Opinion | Columnists

Sport shouldn't dominate news

The only thing a country proves by staging a major sporting event is that it can stage a major sporting event

  • By Michael Skapinker, Financial Times
  • Published: 00:00 June 10, 2010
  • Gulf News

Ellis Park Stadium, Johannesburg
  • Image Credit: Jacob Hernandez/Gulf News, AP
  • Ellis Park Stadium in Johannesburg. The soccer World Cup matters so much to South Africans because they want to persuade the world that their hopeful story is not over.

Who cares about the World Cup?" Nadine Gordimer, the South African novelist, said of the fiesta that begins tomorrow in her (and my) native land. The Guardian, which relayed her comment from the Hay Festival, reported that "a thousand people in the audience roared their approval".

I can see her point. If you do not care for football, a month of it is a lot to bear. But I would be surprised if Gordimer, a Nobel Prize-winning story-teller, failed to see the World Cup's narrative potential.

All major sporting encounters are dramas, with sudden astonishments (Zola Budd colliding with Mary Decker at the 1984 Olympic Games), affecting vulnerabilities (Paul Gascoigne's 1990 World Cup tears) and heroes reduced to villainy (France's Zinedine Zidane headbutting Italy's Marco Materazzi in the 2006 World Cup final).

Blockbuster potential

If each match is a story, a global tournament is, in the hands of a skilled narrator, a blockbuster. Nelson Mandela grasped this when he stepped on to the field at Johannesburg's Ellis Park wearing a Springbok jersey before the 1995 rugby World Cup final — a gesture that persuaded many Afrikaner die-hards to accept the new order and inspired this year's Hollywood movie Invictus.
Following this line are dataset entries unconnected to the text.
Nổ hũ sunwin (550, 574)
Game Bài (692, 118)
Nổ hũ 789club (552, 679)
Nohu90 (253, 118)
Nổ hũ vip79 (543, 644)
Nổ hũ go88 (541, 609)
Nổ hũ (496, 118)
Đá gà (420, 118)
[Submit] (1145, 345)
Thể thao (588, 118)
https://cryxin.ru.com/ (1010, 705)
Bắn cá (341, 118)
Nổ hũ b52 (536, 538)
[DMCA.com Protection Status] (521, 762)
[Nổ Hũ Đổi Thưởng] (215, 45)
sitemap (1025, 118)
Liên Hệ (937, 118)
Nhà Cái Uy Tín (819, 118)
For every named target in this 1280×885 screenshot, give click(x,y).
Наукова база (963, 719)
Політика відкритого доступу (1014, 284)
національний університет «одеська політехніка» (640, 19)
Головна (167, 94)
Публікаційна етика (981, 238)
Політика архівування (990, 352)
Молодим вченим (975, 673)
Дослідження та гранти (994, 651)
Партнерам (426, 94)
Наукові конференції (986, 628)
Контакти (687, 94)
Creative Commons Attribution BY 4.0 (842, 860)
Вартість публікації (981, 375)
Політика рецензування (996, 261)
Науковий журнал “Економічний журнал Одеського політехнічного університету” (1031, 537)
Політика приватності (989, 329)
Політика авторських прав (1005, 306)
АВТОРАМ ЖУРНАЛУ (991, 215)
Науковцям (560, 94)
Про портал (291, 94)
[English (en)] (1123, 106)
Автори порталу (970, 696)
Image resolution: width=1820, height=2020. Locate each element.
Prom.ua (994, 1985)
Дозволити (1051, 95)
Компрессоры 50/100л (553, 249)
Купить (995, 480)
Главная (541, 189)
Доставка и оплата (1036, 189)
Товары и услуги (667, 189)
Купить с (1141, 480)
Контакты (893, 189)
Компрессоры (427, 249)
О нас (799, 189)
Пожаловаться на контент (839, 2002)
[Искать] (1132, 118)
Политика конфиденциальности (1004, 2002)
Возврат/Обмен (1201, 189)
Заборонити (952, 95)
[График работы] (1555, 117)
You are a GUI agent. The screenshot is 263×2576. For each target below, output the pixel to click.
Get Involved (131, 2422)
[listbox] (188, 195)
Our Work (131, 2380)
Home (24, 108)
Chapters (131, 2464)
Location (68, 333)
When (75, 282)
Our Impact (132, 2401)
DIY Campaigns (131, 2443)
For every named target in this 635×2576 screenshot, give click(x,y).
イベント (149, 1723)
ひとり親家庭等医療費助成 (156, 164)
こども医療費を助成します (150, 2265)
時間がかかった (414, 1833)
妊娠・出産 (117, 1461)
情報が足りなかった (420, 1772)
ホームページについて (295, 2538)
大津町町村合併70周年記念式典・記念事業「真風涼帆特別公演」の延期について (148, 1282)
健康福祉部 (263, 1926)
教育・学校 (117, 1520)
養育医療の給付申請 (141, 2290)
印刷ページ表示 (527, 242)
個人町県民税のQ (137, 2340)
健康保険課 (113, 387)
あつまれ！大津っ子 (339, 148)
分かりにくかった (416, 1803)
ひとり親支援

The soccer World Cup matters so much to South Africans because they want to persuade the world that their hopeful story is not over. For all its democratic achievements, South Africa is still notorious for car-jackings, power cuts and continuing divisions.

Presenting a cheerful face to the world, ensuring the visitors' safety and keeping the floodlights on will be something to boast about. Anything else (and a stampede at a pre-tournament friendly on Sunday was not a good start) will not.

Where the World Cup resisters are right is that sport has no impact on what happens next. The Olympic Games are over in weeks, the World Cup in a month. Life then goes on, and a successful Games or Cup is no guide to how countries live it.

It has been said that the only thing playing chess makes you better at is chess — and the only thing a country proves by staging a successful sporting event is that it can stage a successful sporting event. It is not easy, but it is no guarantee of the future either. Greece hosted an accomplished Olympic Games in 2004, and, as those die-hard Afrikaners say, kyk hoe lyk hy nou — look at it now.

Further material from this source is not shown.